While you were distracted from driving

  • Published
  • By Master Sgt. Mike R. Smith
  • I.G. Brown Training and Education Center
Service member, if it's your first time around base and you did not consider a drive down our most dangerous road, you need to really see what the locals here like to call "... I'll-kill-ya-highway."

I think it may have passed you, without notice.

Consider this a lesson, not a scolding. First, put down that smart phone, and pull over if you're still driving - please.

It's actually called Alcoa Highway, but you probably have a similar road where you're from, with heavy volume, and where drivers do dumb stuff or drive dangerously fast, making it a challenge and hazard to navigate under the best conditions.

You should know that no amount of training, technology, reflexes or plain luck eliminates the dangerous choice of distracted driving in our nation's Wild-West-style traffic; and when you pull out from the duty day, you are still in the service. 

Service member, you should also know it's prohibited to use a cell phone, except for hands-free, when driving on base.  Texting and driving is illegal. You cannot use your cell phone in any way if you're driving a government vehicle, no matter where you are. State laws vary too, so officials recommend that you learn the law of the land.

"These laws and policies are in place because a significant number of people have lost their lives or have been seriously injured due to distracted driving," said Air Force Col. Jessica Meyeraan, the base's I.G. Brown Training and Education Center commander. 

"Distracted driving is dangerous driving," said the commander.

According to the National Safety Council, driving takes a lot of thought, so anything else while steering around town may cause a crash. You just can't break or see the traffic that quick.

All of that alarming traffic is just outside many bases' front gates - at our gate, you take a right and follow Airbase Road. It's pleasant enough, past some shady woods, until you reach I'll-kill-ya-highway's rumble, with honks and merge-blocks and its collision threats.

From there, either you merge south, or you take your chances with a left turn, across a four-lane gauntlet of speeding trucks, cars and motorcycles.

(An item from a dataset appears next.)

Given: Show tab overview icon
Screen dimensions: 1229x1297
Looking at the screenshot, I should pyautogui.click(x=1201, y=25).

How'd you do it with that smart phone to your face? By the way, most of us consider the left a rather gutsy move and nearly impossible during rush hour.

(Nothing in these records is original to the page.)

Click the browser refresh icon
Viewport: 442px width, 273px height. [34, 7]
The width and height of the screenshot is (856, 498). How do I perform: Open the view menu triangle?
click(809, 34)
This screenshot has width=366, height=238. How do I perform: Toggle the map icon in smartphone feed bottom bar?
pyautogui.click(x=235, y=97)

Ride through any big city, near sundown, during peak traffic, to one of its burger joints or car dealerships, when dozens of intersections are sunny blind spots.

Then, that five-second text message I saw you sending while driving the length of a football field at 55 mph before you looked up - well ... your air bags might have pummeled up this lesson instead.

But you were lucky, and you are reading it here, which is less painful.

So understand that studies show nine percent of human beings enclosed in the automobiles around you are driving on their cell phones too, and they miss 50 percent of what's happening, reported the National Safety Council. That includes hands-free talking or voice-to-text, which they reported as more distracting than texting by hand.

My first comments to you, service member, were out of earshot when I passed you and not very constructive. Your danger was more of a gut feeling to me before my research. Now, I worry for you more.

Moreover, I did not turn around to find you and tell you that other traffic statistics on distracted driving reported a recent year when 6,000 Americans lost their lives to it and more than half a million suffered injuries.

I know that a good, fellow service member would do all they could to keep you and your loved one's safe from that.

Service member, did you ever see a loved one's battered body lying in a neuro-critical ICU bed? I saw my wife in one last January.

To see what remains of their vehicle, you'll wonder how they survived a font-end duel with a Freightliner. The thing is, they can't tell you what happened because they won't remember. There are also those breathing and feeding tubes, as well as that annoying induced comma thing - it gets in their way.

I know from my experience that you drive those 4,000+ pounds of forward energy with renewed eyes on the street, both hands on the wheel and your mind on the driving.